En fin, que hace quince años acabé una novela de intriga diferente a las novelas negras, detectivescas o de suspense y una novela histórica que también es diferente a las novelas históricas al uso. Ahora solo me faltaba publicarla.

LA NOVELA DE LA NOVELA.- Son las peripecias por las que ha pasado desde que puse el punto final en 1996. La envié a editoriales y a premios, a más editoriales y a más premios sin resultado. Hasta que un dia de junio o julio de 2000 me llaman de Seix Barral y me dicen que le ha gustado a Pere Gimferrer y que tenía que ir a conocerlos. Y fui. Las perspectivas eran muy buenas, pero unos días después de mi visita, dimitió el equipo directivo y meses después recibí una llamada telefónica en la que me comunicaban que no iban a editarla. Y vuelta a la rutina de enviarla a editoriales y premios sin resultado. Pasaron los años y, poco antes de las vacaciones de verano de 2009, se me ocurrió escribir un email a Seix Barral explicándoles la historia de una novela que parecía impublicable, y les adjunté un archivo con la obra y la carta que me había escrito Pere Gimferrer. Me contestaron enseguida diciéndome que Pere Gimferrer se acordaba de todo lo sucedido y que la iban a leer. Y a principios de septiembre me comunicaron que querían conocerme. Y fui, pero esta vez sí se completó el círculo.

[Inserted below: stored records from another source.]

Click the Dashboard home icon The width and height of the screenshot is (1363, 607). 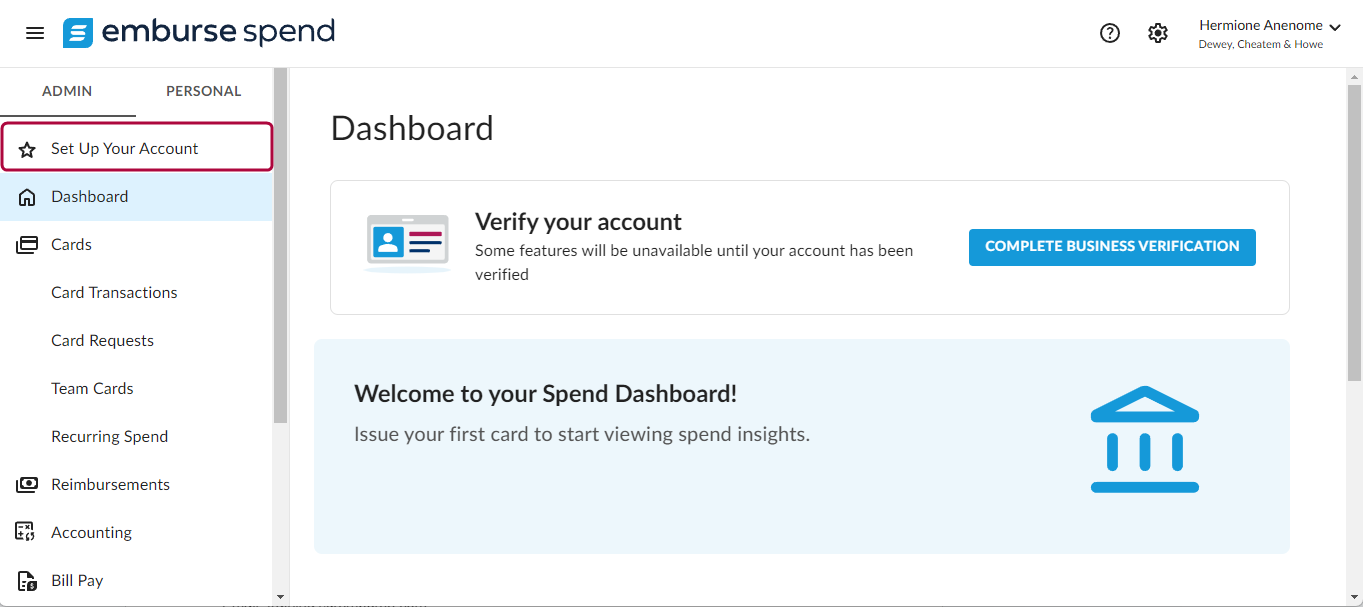pyautogui.click(x=27, y=197)
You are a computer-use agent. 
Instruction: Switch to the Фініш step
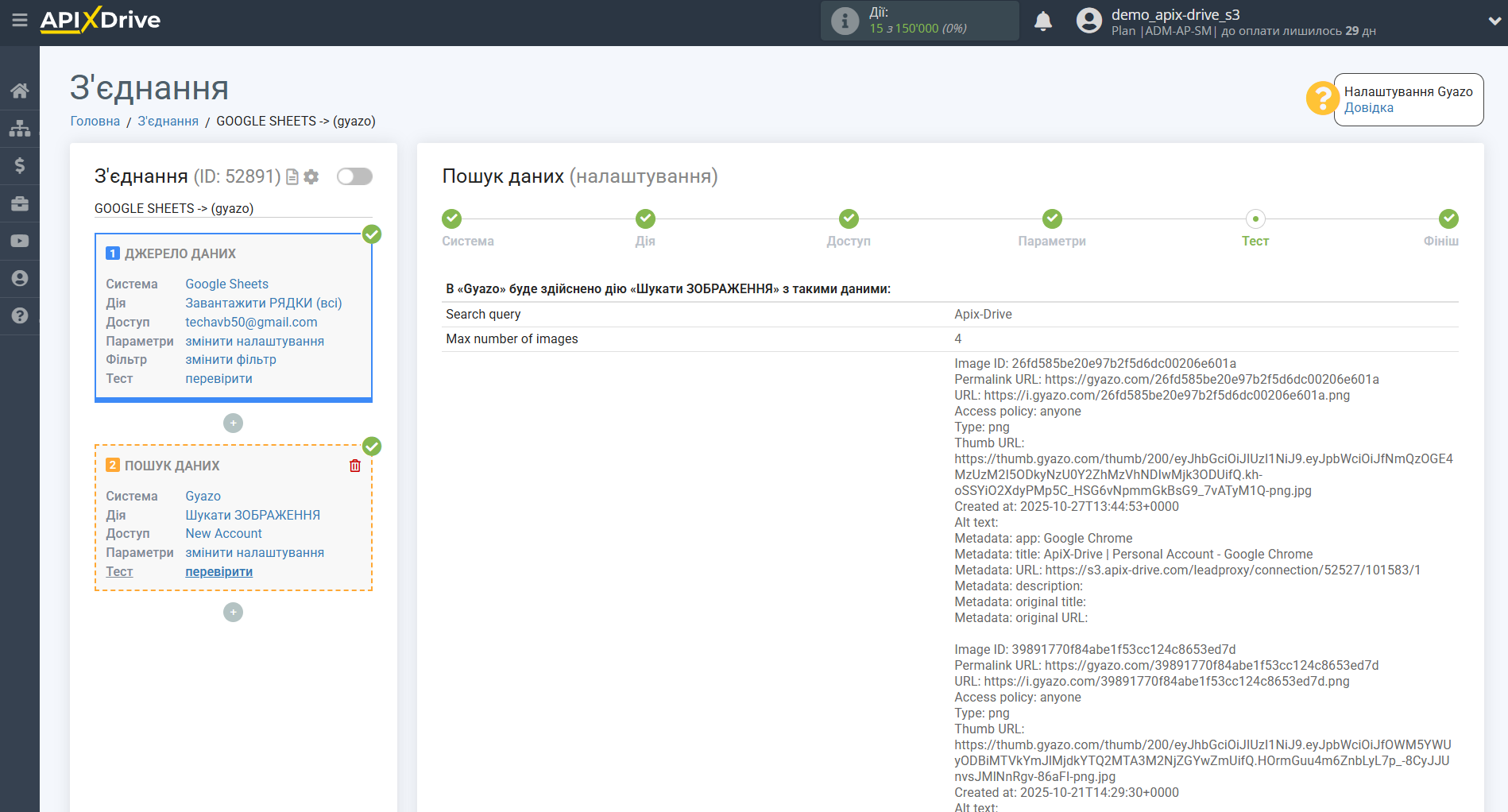pyautogui.click(x=1448, y=219)
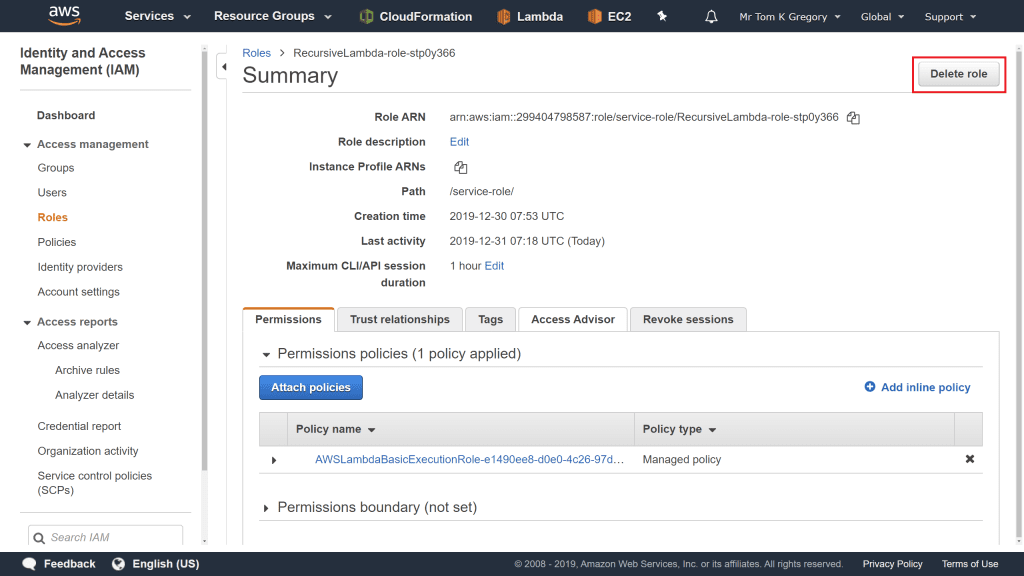Detach policy using the X icon

tap(969, 459)
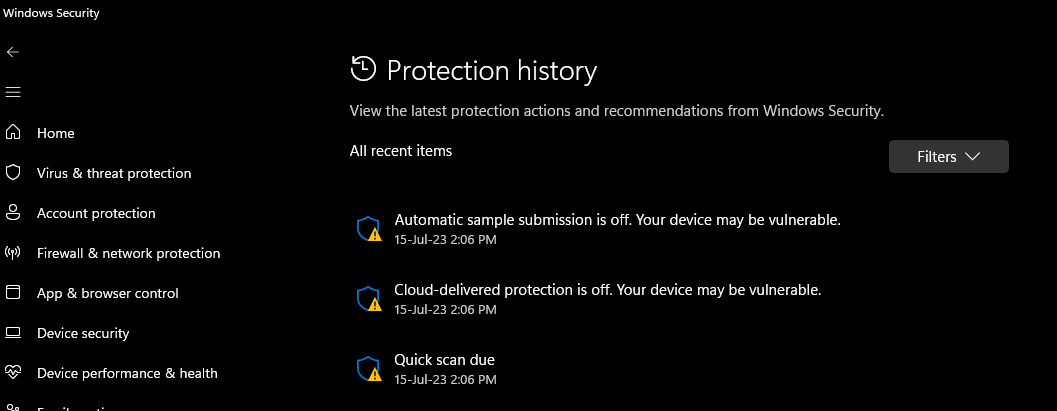Select Firewall & network protection in sidebar
This screenshot has height=411, width=1057.
(128, 253)
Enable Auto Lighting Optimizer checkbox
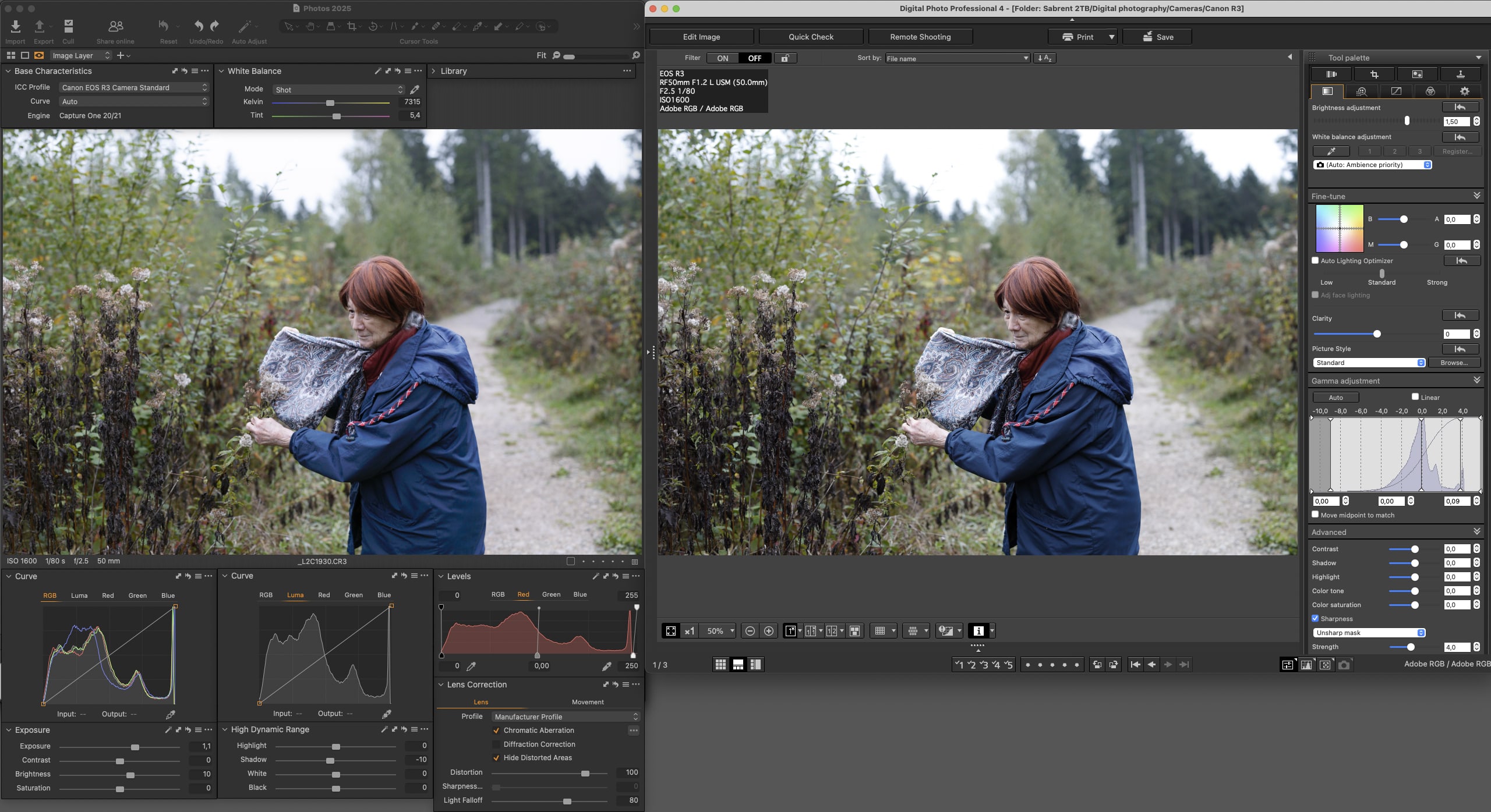This screenshot has width=1491, height=812. (x=1315, y=261)
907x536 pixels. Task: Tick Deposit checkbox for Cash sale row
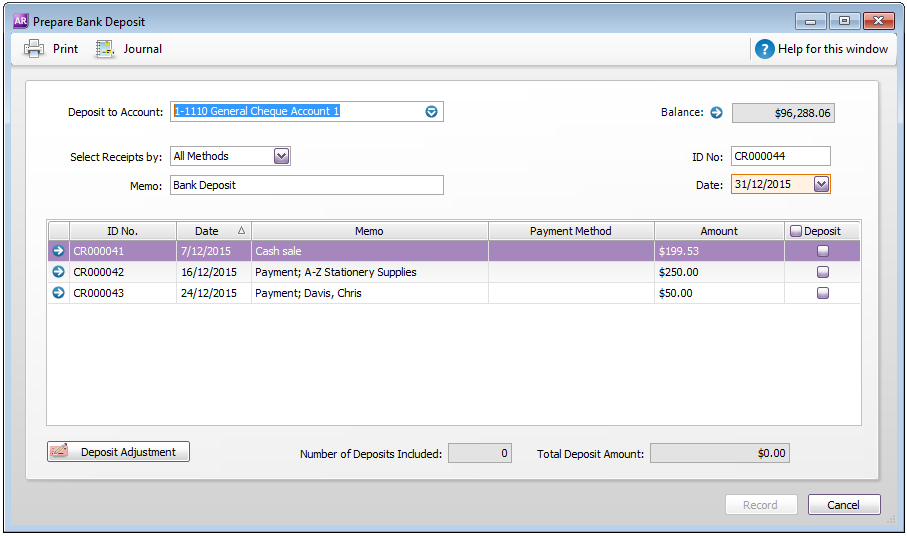[823, 251]
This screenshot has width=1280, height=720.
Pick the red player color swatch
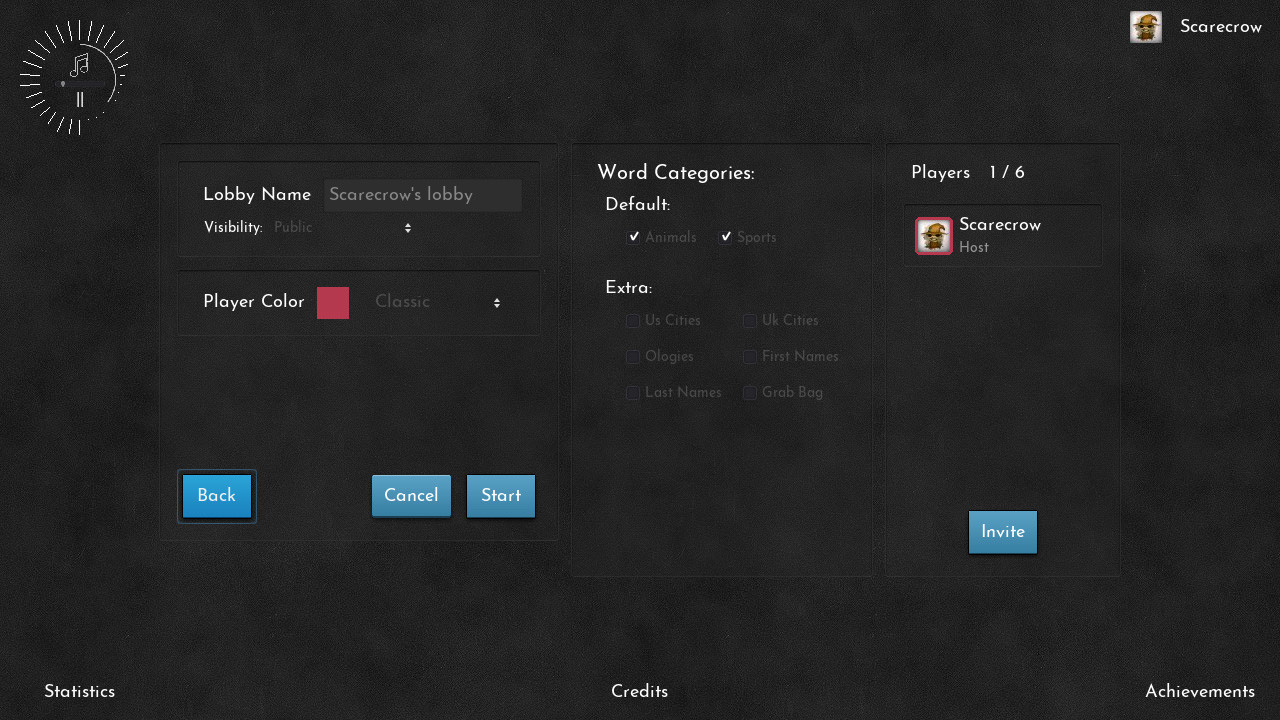333,303

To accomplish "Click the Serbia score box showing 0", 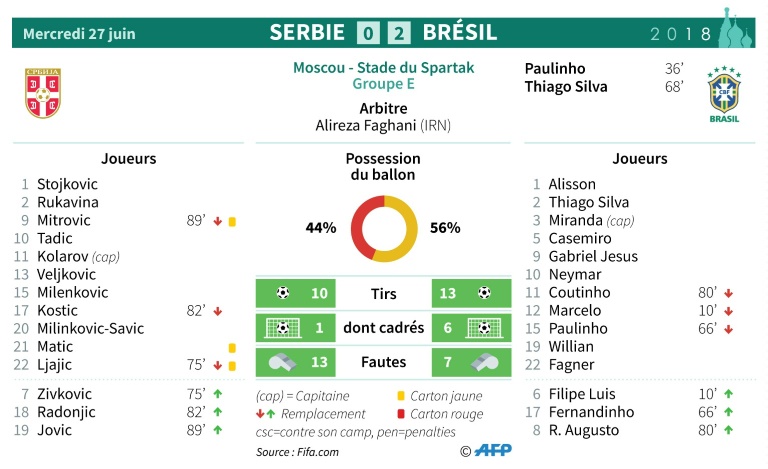I will click(x=368, y=33).
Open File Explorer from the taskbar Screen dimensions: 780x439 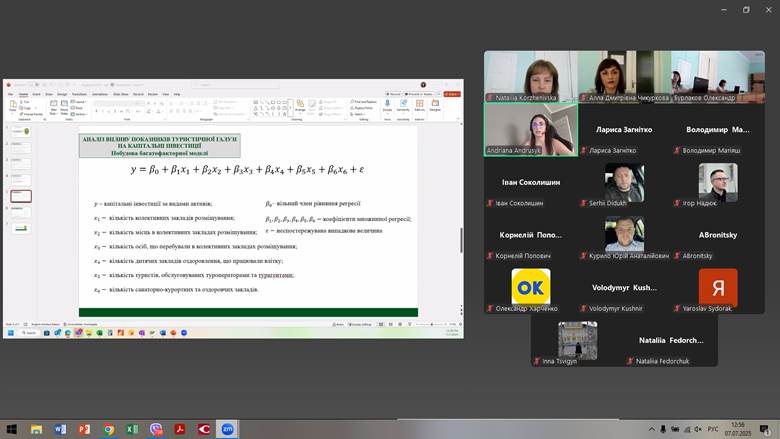pos(36,429)
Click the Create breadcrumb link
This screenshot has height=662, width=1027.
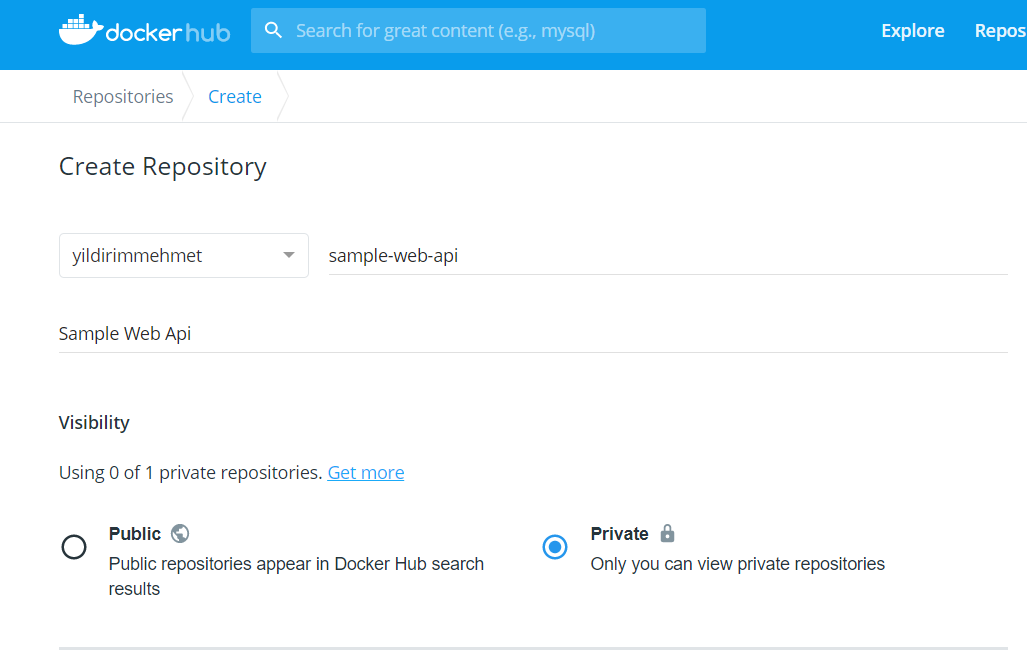click(x=235, y=96)
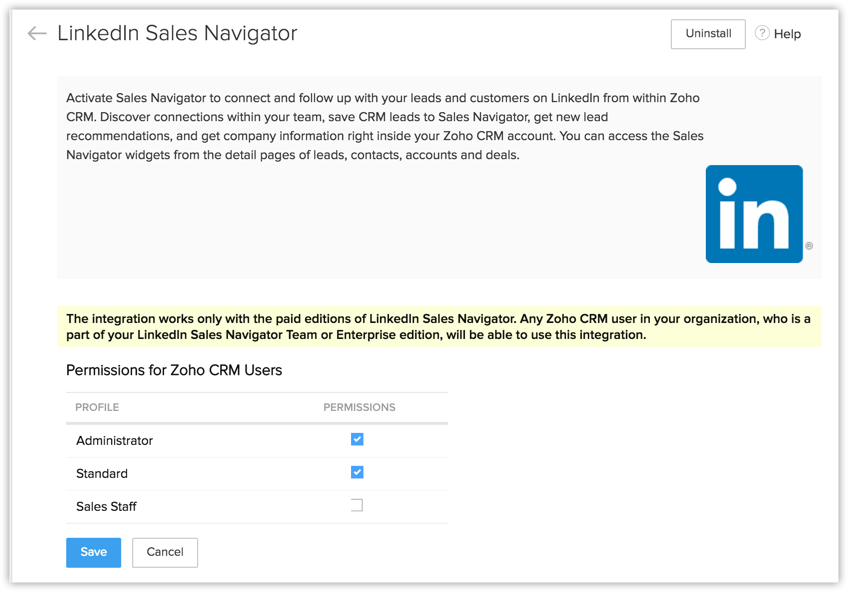Cancel the permission changes

pyautogui.click(x=165, y=552)
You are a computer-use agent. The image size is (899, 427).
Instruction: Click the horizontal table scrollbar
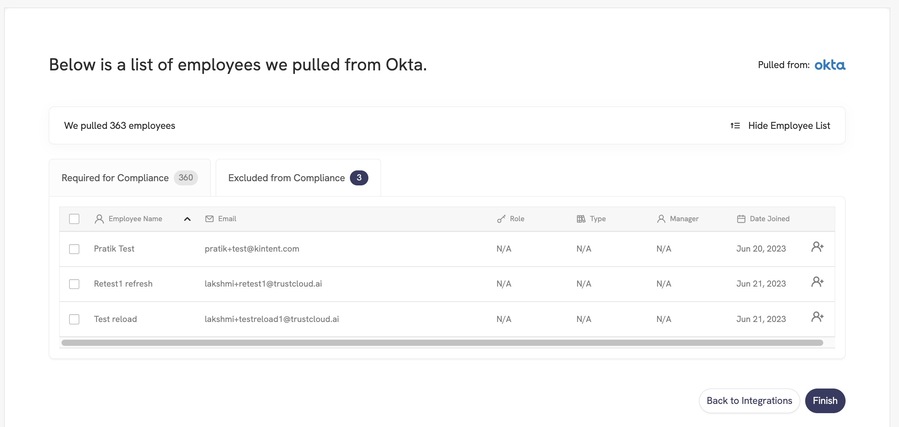click(442, 343)
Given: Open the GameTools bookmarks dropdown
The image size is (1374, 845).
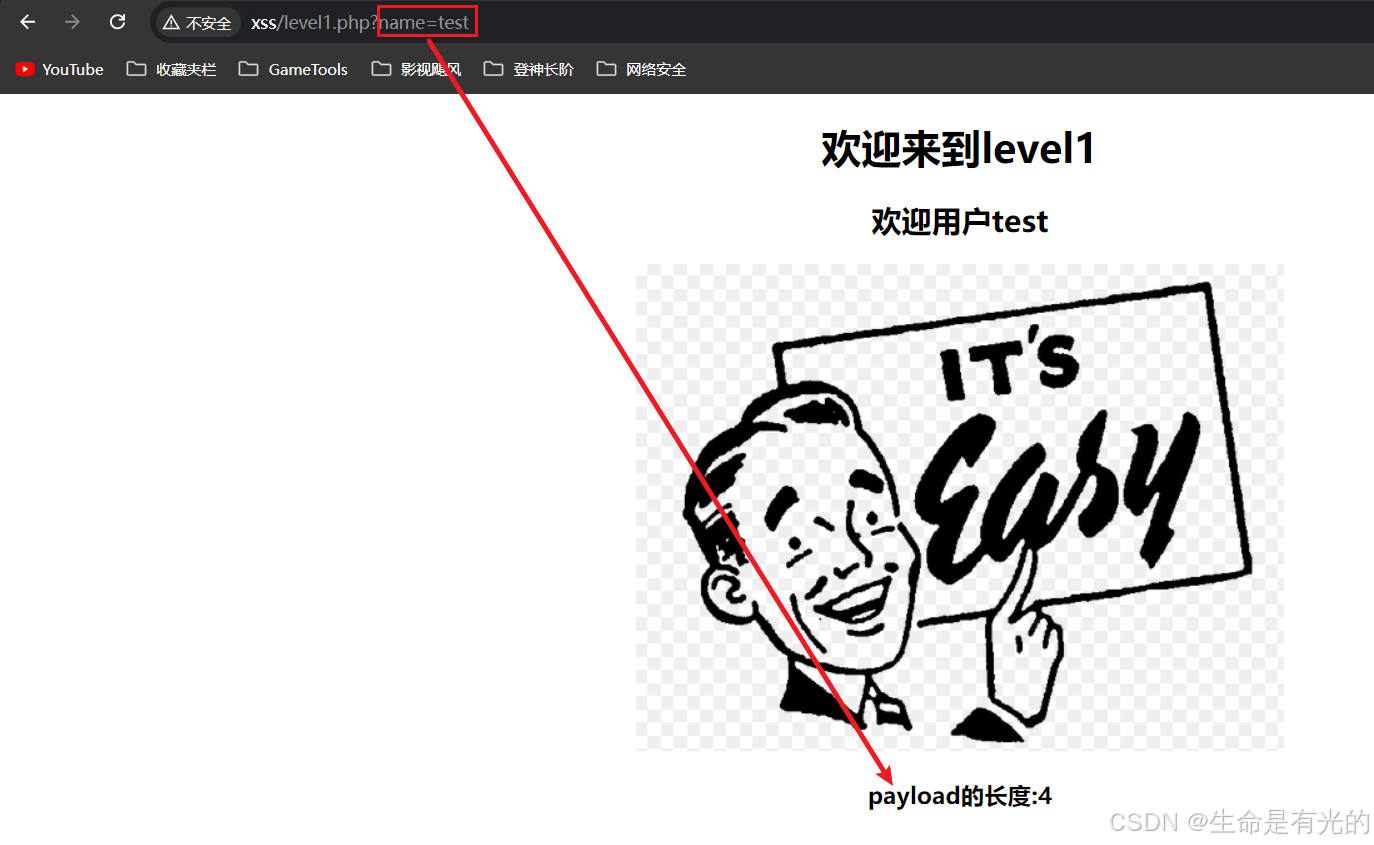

CONCLUSIÓN.- Hace unos minutos os preguntaba: ¿Uno hace en la vida lo que quiere o lo que puede y le dejan? ¿Hasta qué punto nos contruimos o nos construyen los otros y las circunstancias?”

Sigo sin saberlo, pero sí sé que todos temenos armas para conseguirlos y que unas muy importantes son la voluntad, la constancia y la perseverancia. Y la ilusión por hacer cosas, que nunca se tiene que perder.